È aperta al pubblico dal primo febbraio al 12 maggio 2024, alle Gallerie d’Italia, a Torino, la mostra “Non ha l’età. Il Festival di Sanremo in bianco e nero 1951-1976”, a cura di Aldo Grasso e promossa da Intesa Sanpaolo
L’esposizione, che si avvale del patrocinio della Regione Piemonte e della Città di Torino, presenta 85
fotografie provenienti dall’Archivio Publifoto Intesa San Paolo sul Festival di Sanremo, la più celebre
manifestazione sulla canzone italiana, che rappresenta un capitolo decisivo non soltanto della storia della
della musica e della televisione, ma anche della storia sociale d’Italia. Le fotografie in mostra si soffermano
solo in pochi casi sulle esibizioni degli artisti sul palco, ma conferiscono un grande rilievo ai fuori scena, ai
cantanti durante le prove, alle passerelle degli artisti in giro per la città, agli autografi, al pubblico, agli artisti
ritratti in situazioni curiose, alla sala trucco, all’orchestra e alla sala stampa. Grazie alla media partnership
con la Rai, l’esposizione è arricchita da contributi video-sonori in collaborazione con Rai Teche.

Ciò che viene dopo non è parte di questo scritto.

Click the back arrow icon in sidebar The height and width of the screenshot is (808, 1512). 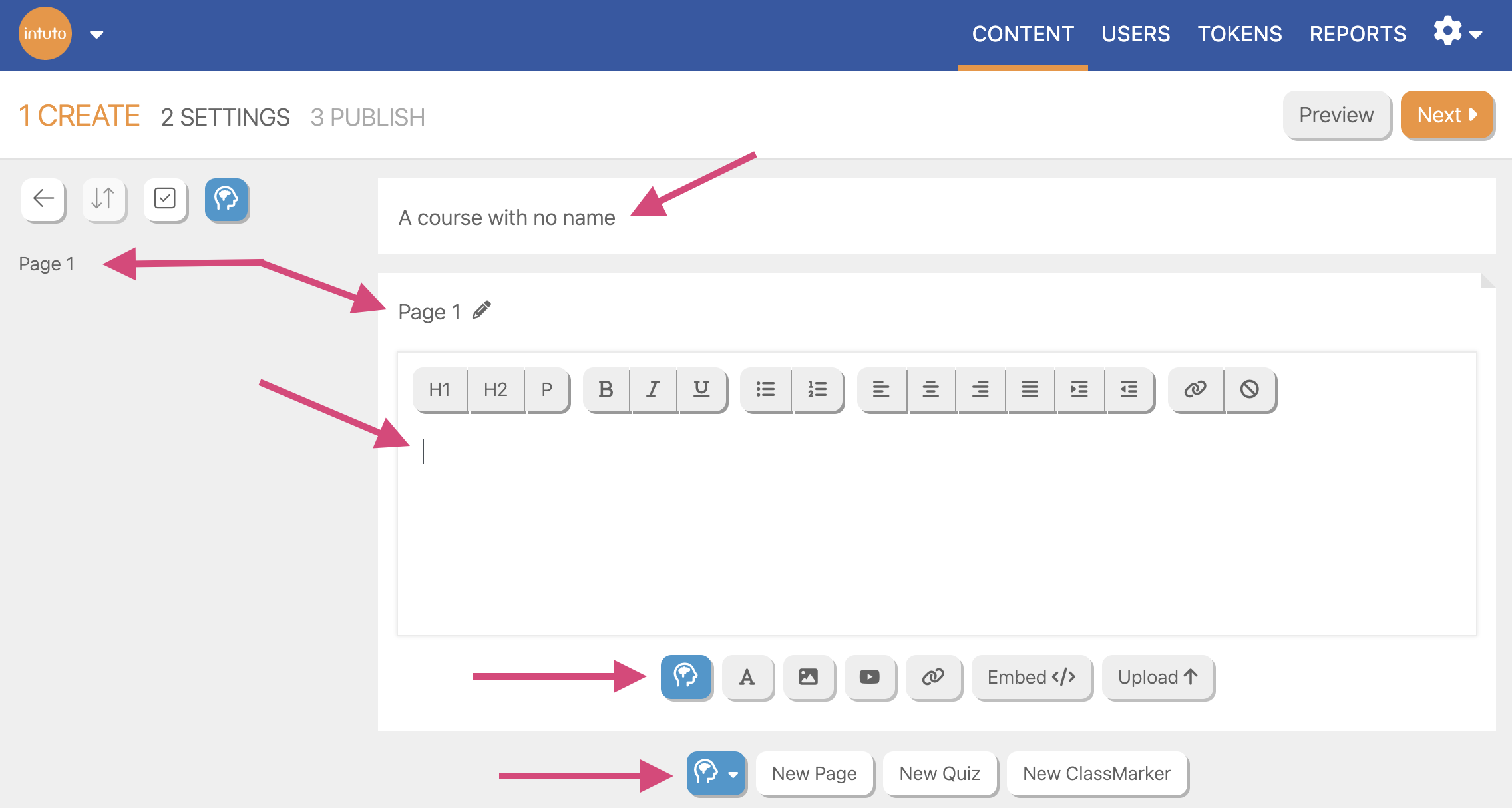[43, 199]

La più celebre manifestazione della canzone italiana nasce nel 1951, organizzata dalla RAI di Torino, in tre
serate, e trasmessa radiofonicamente in presa diretta dal Salone delle Feste del Casinò di Sanremo.
Le prime edizioni furono trasmesse soltanto alla radio, ma dopo il successo crescente, la televisione decise
di appropriarsene. I fotoreporter dell’agenzia Publifoto intuirono l’importanza della manifestazione e, negli
anni in cui l’evento fu ospitato al Casinò di Sanremo, realizzarono circa 15 mila fotografie del Festival, ora
esposte alle Gallerie d’Italia. Nel 1955 la manifestazione comincia ad acquisire una certa popolarità e la
televisione decide di trasmetterla in diretta.

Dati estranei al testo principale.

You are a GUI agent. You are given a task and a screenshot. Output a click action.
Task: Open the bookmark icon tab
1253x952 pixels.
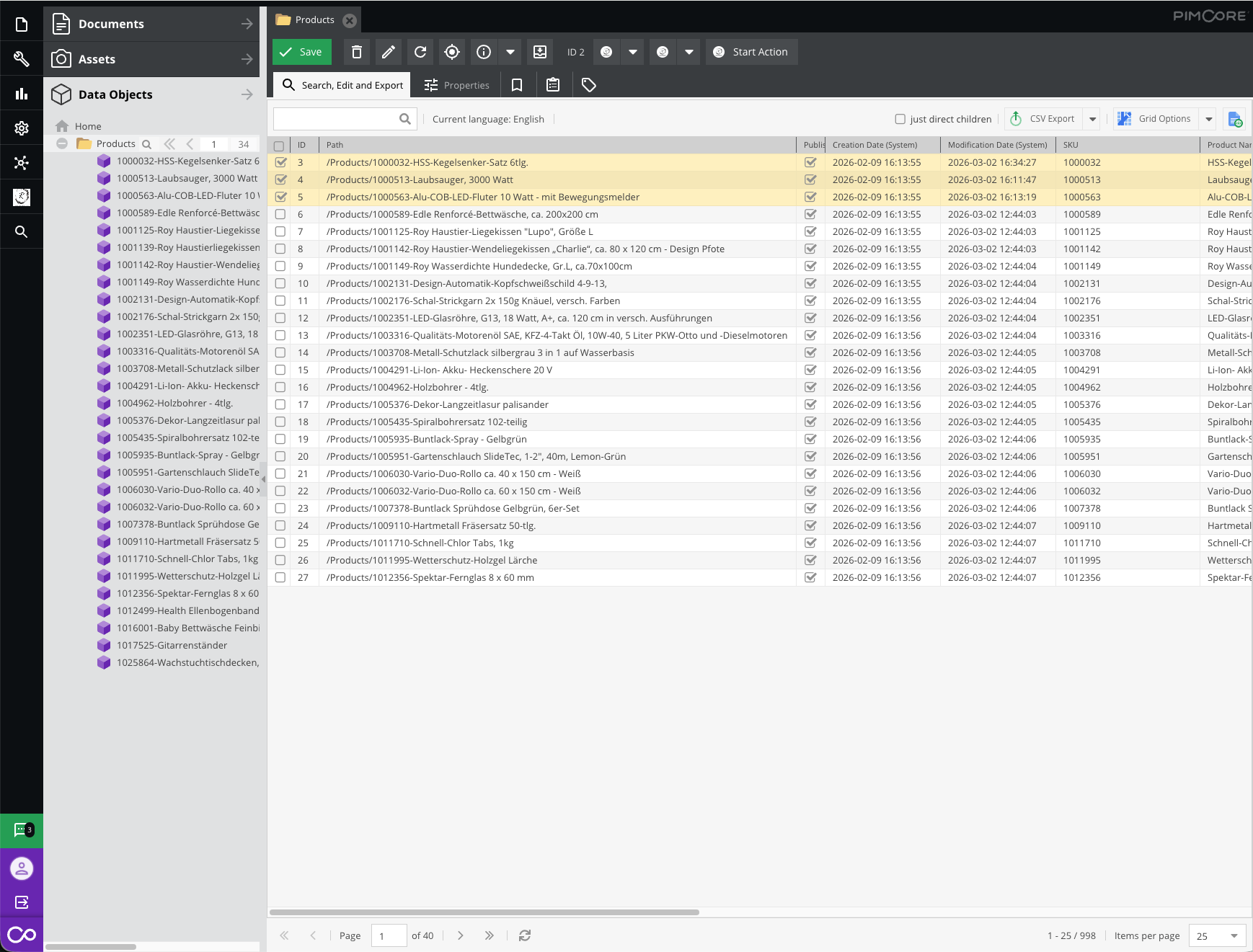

“Il Festival di Sanremo – spiega il critico e curatore della mostra Aldo Grasso – nasceva agli albori come
promozione turistica, sulla copia del Festival del Cinema di Venezia. Infatti le famiglie della buona borghesia
torinese erano solite andare a ‘svernare’ a Sanremo. Amilcare Rambaldi, partigiano e consulente del
Comune di Sanremo, voleva una manifestazione canora per sfruttare ancora di più le potenzialità turistiche
della città. Erano gli anni delle grandi trasformazioni radiofoniche in cui noti presentatori, come Nunzio
Filogamo, si cimentavano nei radiodrammi. La preparazione del Festival di Sanremo avvenne a Torino. Le
prime polemiche che scoppiarono furono relative allo scontro tra i melodici, gli amanti del belcanto, e i
cosiddetti ‘urlatori’. Polemica che negli anni proseguì su più fronti, compreso quello della direzione artistica
da impartire al Festival, chiedendosi se fosse meglio favorire la canzone pop o quella impegnata, in un’epoca
come quella del dopoguerra in cui tutti gli italiani cercavano di ritrovare la gioia del vivere anche attraverso
queste manifestazioni. Il titolo della mostra, “Non ha l’età”, si riferisce alla canzone di Gigliola Cinquetti, del
1964, con la quale vinse il Festival di Sanremo. L’immagine simbolica della mostra è iconica e rappresenta un
giovane Adriano Celentano, intento a cantare dando le spalle al pubblico, un modo di stare sul palcoscenico
oggi totalmente accettato ma che, a quel tempo, diede scandalo. Nel 1955, anno in cui vi fu la prima
trasmissione televisiva del Festival, la presentatrice fu Maria Teresa Ruta, zia dell’attuale, e forse più nota,
Maria Teresa Ruta. L’esposizione ripercorre anche gli anni successivi al 1968, quando fu organizzato un
controfestival da parte di Franca Rame e Dario Fo. Nei primi anni Settanta, durante il periodo dell’austerity,
la RAI si disamora del Festival di Sanremo e, nell’annata in cui i programmi RAI si concludevano alle 22:30,
non fu possibile conoscere neanche il vincitore del Festival. La televisione si appropriò della manifestazione
canora quando questa venne trasferita dal Casinò al teatro Ariston, a parte l’anno in cui si tenne, con scarso
successo, al Palafiori. Con lla presentazione da parte di Pippo Baudo, il Festival si trasformò in una
manifestazione dalle caratteristiche più televisive che non canore, pur tenendo al centro la canzone”.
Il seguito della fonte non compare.